Chronique que choisir : fiscalité des ventes de particuliers

Chronique Que Choisir Société

La vente d’objets personnels par un particulier n’est pas considérée comme un revenu, si cette activité reste occasionnelle. Il n’y a donc pas d’imposition, en principe, et sauf exceptions marginales.

chronique que choisir_la fiscalité des ventes de particuliers_28012021

Les ventes entre particuliers d’objets d’occasion ont été multipliées par deux phénomènes : le succès des sites internet comme LE BON COIN, et la prolifération des vides-greniers. Les recettes tirées de ces ventes ne relèvent pas de l’impôt sur le revenu. Elles ne sont mêmes pas imposables du tout. Il existe des exceptions : la taxation des plus-values est en principe applicable aux ventes de métaux précieux, ainsi qu’au prix de bijoux et antiquités supérieur à 5.000 €. Mais cette taxation est assez théorique lorsque la vente s’opère occasionnellement, entre particuliers (il n’y a pas de traces de cette opération pour le fisc).

En revanche, des mesures ont été mises en place pour vérifier que ces ventes restent occasionnelles, et ne présentent pas un caractère professionnel. Pour un vide-grenier, le particulier ne peut effectuer que deux participations par année civile, au maximum. Tout exposant dans ce type de vente doit remettre à l’organisateur une déclaration sur l’honneur qui en atteste. Ce registre des déclarations peut être vérifié par les services de police, et la fausse déclaration est sanctionnée pénalement.
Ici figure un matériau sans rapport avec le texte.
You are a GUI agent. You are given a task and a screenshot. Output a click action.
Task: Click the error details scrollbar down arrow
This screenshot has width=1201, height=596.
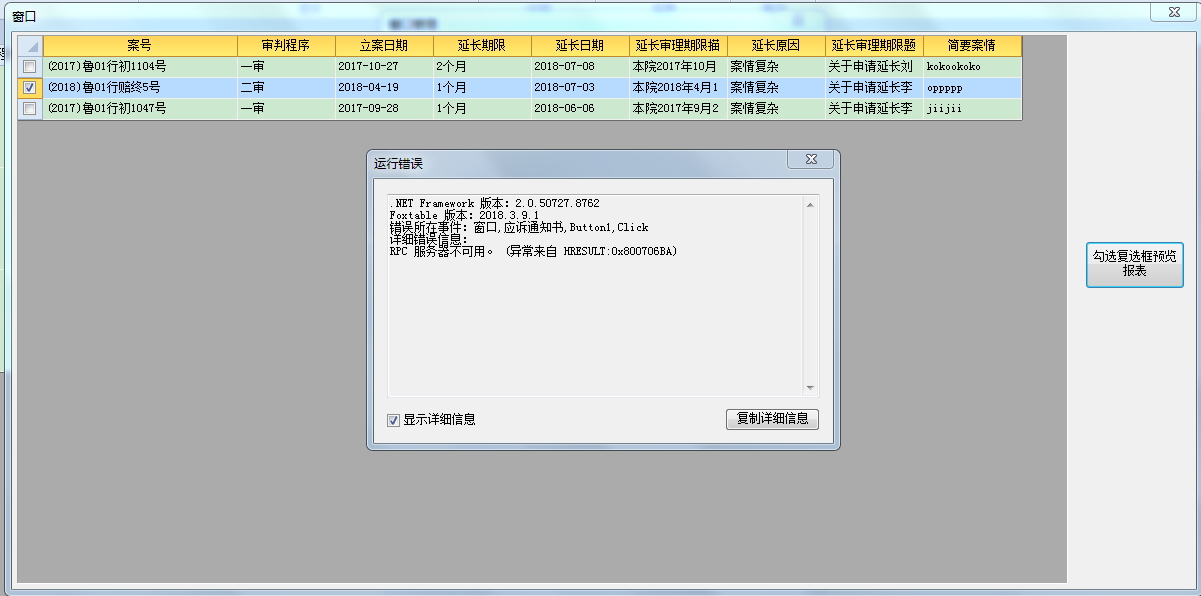click(x=810, y=388)
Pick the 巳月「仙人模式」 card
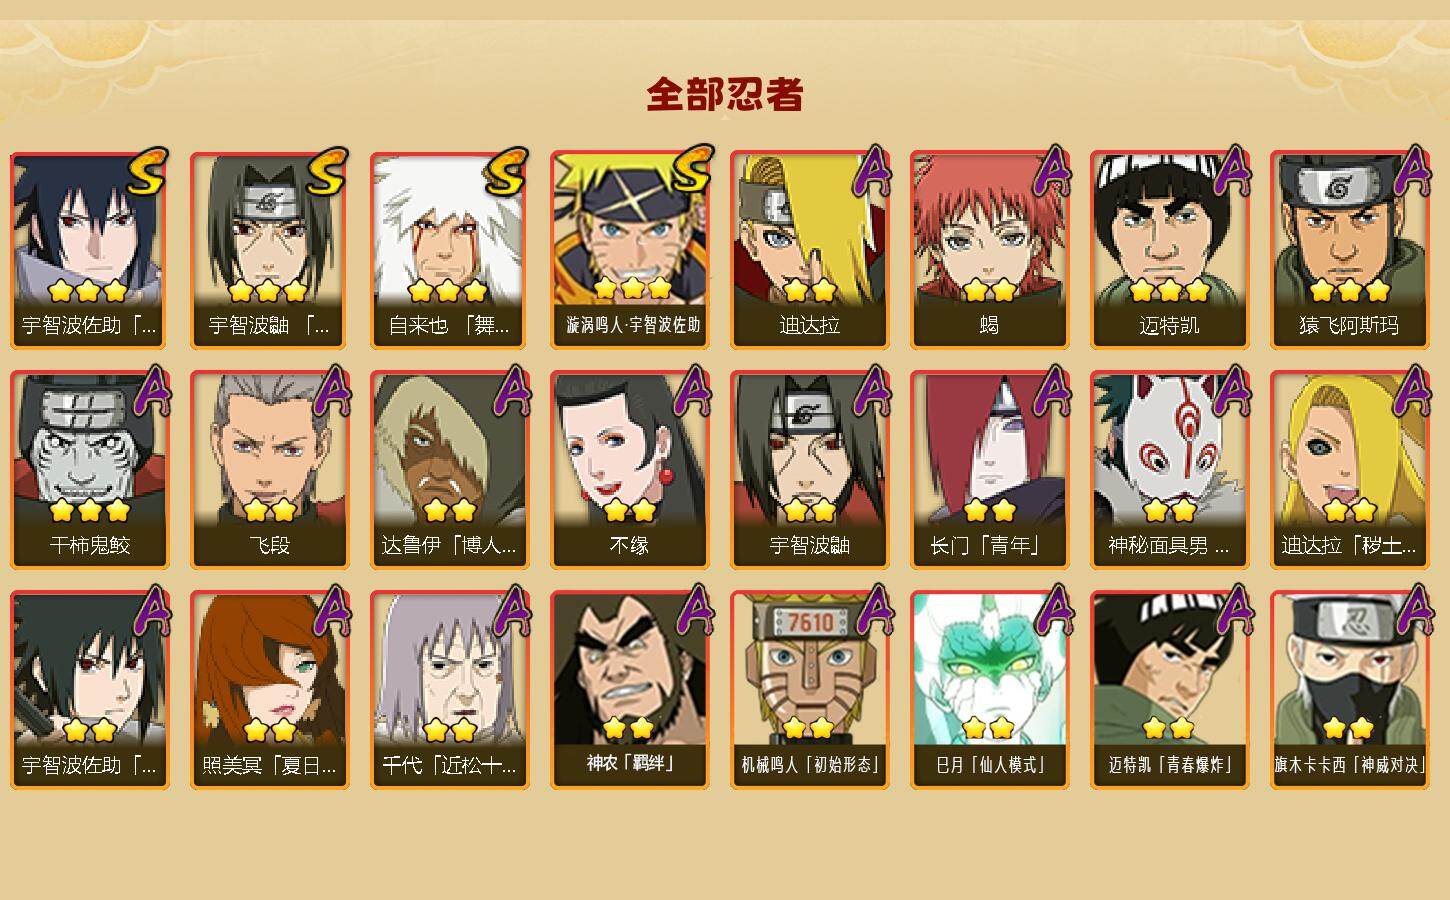 990,690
Les gestionnaires de plateformes de vente en ligne sont tenus de déclarer à l’administration fiscale le récapitulatif des opérations réalisées par tout utilisateur du site qui aura effectué au moins 20 transactions dans l’année, ainsi que les ventes pour un montant excédant 3.000 €. Dans les deux cas, le but est de lutter contre les professionnels non déclarés, la concurrence déloyale, mais aussi les ventes de produits volés ou de contrefaçon.